Не так, как обитателям Фабулы, для Вероники понимание того, в чем же, более-менее, должна заключаться ее работа в закрытом жилом комплексе, не представляло особых проблем. Хотя сама она была решительно настроена начать предоставлять услугу еще тем же днем, Виктор решил, что ее первый день начнется только лишь с завтра; вечером он даже позвонил предложить конкретное время.

- Быть может, с десяти? – очень вежливо спросил он. – Не будет это рано?

- Десять? – удивилась Вероника.

- Нет… не станем притворяться… - неожиданно бросил Виктор. – Просто приходите на десять.

Теперь Вероника ездила на более позднем автобусе: пустом, в котором она без труда могла найти сидячее место. Она очень полюбила ленивую предсказуемость дней в пустой квартире недоступного для первого встречного жилого комплекса; поначалу ей несколько мешало это тело, или же – представилось ей – та женщина, что лежала в соседней комнате; но со временем она научилась совершенно не обращать на нее внимания. Вероника не знала, а, собственно, какие чувства ей следовало к ней испытывать; предполагала, что наиболее адекватным будет сочувствие. Вот только, а почему она должна была той сочувствовать? Может потому, что та спит; что просыпает столько новых вызовов? Беата, время от времени, издавала из себя какие-то звуки, постанывала, охала.
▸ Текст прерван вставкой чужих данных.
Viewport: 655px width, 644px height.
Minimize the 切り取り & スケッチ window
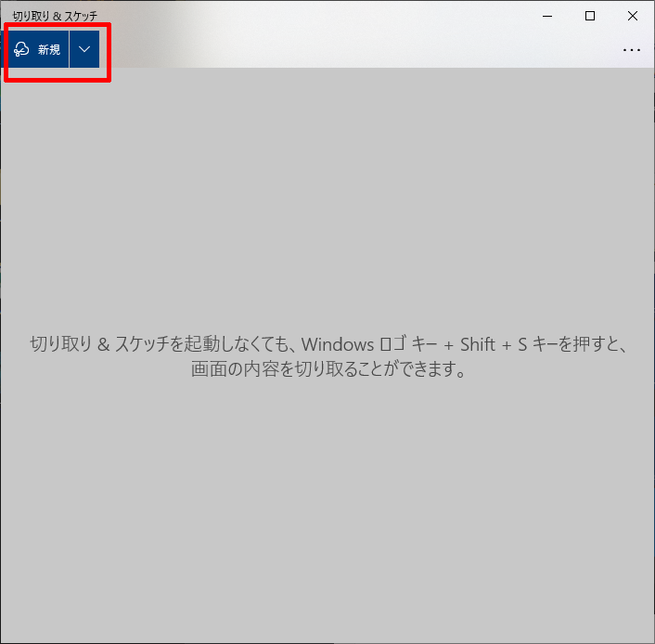[x=546, y=16]
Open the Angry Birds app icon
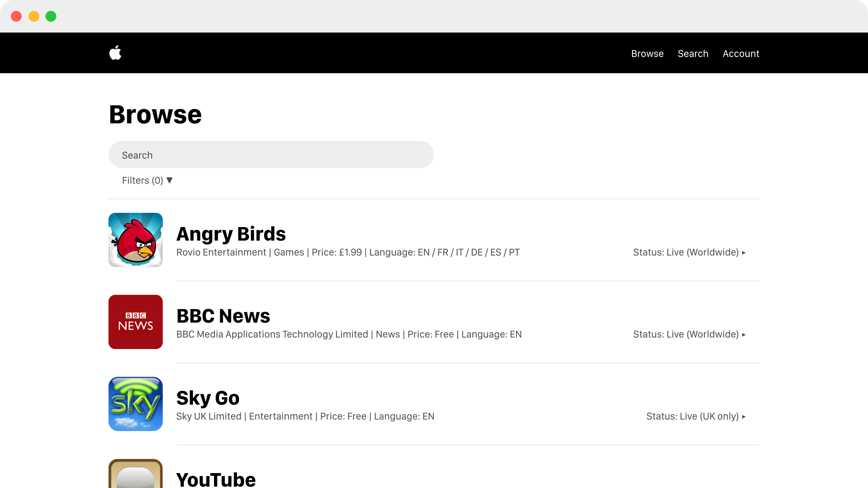 tap(136, 240)
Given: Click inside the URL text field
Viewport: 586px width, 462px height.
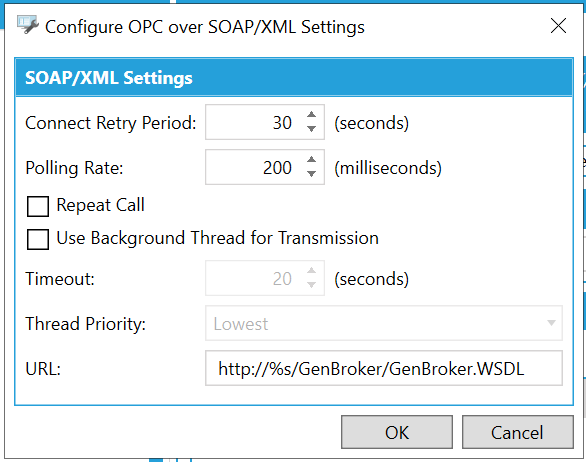Looking at the screenshot, I should [x=384, y=368].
Один раз даже открыла глаза, но тут же снова заснула, так что Вероника могла вернуться к оглядыванию себя в зеркале, тренировке поз и мин, сценок, которые могут пригодиться ей в будущем.
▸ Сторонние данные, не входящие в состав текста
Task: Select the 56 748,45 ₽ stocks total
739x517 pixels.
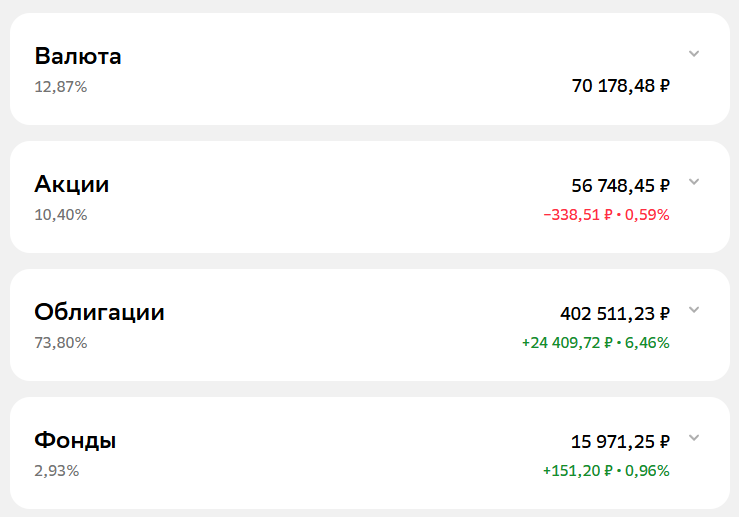Action: [x=621, y=186]
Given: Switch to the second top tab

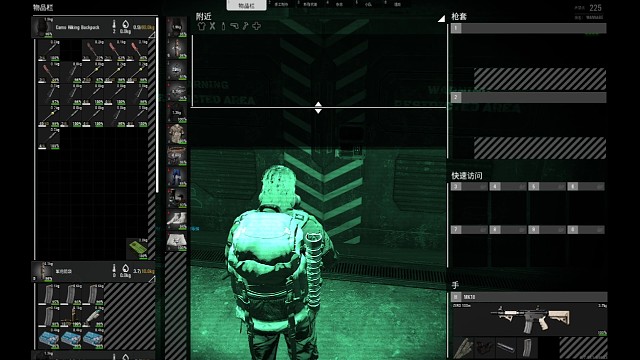Looking at the screenshot, I should click(281, 4).
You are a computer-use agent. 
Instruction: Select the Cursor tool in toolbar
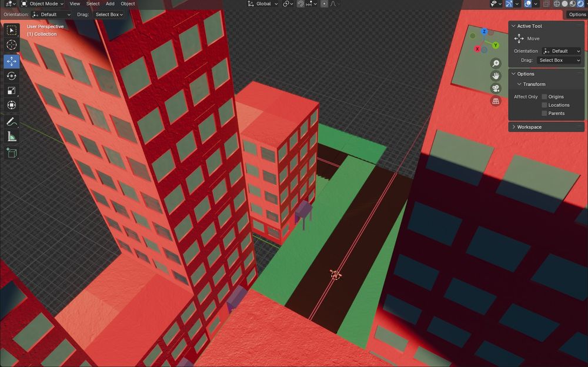[12, 45]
Однажды утром после начала работы в квартире закрытого жилого комплекса, Виктор не ждал Веронику у дверей, чтобы тут же уйти – просто их приоткрыл. Когда удивленная девушка вошла вовнутрь, она не заметила хозяина ни в прихожей, ни в гостиной. Что-то случилось, мелькнуло у нее в голове. Вероника осторожно прошла в спальню; Виктор беспомощно стоял перед кроватью. Простынка была розово-красной, в оттенке клубничного мороженого.

- Ооо… - обрадовалась Вероника. – Менстра! – воскликнула она. – У нее менстра пошла!

Виктор неуверенно глянул на девушку.

- Ну… - буркнула Вероника, - обычная течка. Вы же сами видите.

- Течка, - тихо, совершенно беспомощно повторил Виктор.

- Ну, - усмехнулась Вероника. – Течет из нее. Взрослая уже. А вы, что, никогда такого не видели? – спросила она.

- Так ведь это же надо… - Вопрос он проигнорировал. – Не знаю, как-то помыть.

Вероника глядела на него с усмешкой.

- Понятное дело, что помыть, - сказала она. – Если бы вы ее от всего этого отключили…

- Нет, - перебил он, вздрогнув. – Я не знаю… как это потом подключить назад.

- Ладно, - вздохнула Вероника. = Так может, вы ее… как-нибудь, - она подыскивала подходящее слово, - разденете? Снимете с нее все это, а я принесу какие-нибудь тряпки… гели?

- Разденете… - Виктор бросил взгляд на пижаму в попугаях. – Даже и не знаю, как… - охнул.

- А может разрезать как-нибудь? – предложила Вероника. – Пижаму.

- Разрезать, - тихо повторил Виктор. – Ну да, разрезать! – загорелся он. – Но… вы будете....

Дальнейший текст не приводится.